§ **TASK REQUIREMENTS**
Report back every line of the entries that contains "will", exactly as written.

§ **RECORDS SUPPLIED**
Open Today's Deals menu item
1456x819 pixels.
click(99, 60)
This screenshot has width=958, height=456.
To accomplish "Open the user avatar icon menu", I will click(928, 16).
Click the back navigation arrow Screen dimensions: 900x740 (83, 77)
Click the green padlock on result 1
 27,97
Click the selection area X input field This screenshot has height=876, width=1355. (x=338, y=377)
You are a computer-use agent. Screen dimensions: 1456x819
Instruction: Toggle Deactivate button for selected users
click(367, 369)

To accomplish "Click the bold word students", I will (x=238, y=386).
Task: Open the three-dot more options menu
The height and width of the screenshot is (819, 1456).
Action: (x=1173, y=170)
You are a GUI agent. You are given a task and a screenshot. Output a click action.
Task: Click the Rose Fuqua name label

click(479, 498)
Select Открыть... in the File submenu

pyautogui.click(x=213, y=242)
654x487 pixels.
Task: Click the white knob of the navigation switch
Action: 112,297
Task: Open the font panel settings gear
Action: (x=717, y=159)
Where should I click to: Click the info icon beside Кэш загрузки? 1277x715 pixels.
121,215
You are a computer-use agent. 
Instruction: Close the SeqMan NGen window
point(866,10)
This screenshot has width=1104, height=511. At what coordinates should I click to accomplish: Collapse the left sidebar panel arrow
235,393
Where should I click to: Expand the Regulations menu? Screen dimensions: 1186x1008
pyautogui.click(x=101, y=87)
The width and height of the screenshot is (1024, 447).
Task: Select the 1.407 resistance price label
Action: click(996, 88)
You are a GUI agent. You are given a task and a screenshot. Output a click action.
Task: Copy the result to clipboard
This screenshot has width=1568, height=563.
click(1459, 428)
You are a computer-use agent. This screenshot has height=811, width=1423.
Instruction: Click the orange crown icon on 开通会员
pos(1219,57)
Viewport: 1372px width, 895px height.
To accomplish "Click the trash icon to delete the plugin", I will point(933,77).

§ **SOLUTION**
To accomplish "Open the user avatar icon menu", I will click(928, 16).
To accomplish "Click the bold word students", I will (x=238, y=386).
To accomplish "Click the trash icon to delete the plugin", I will point(933,77).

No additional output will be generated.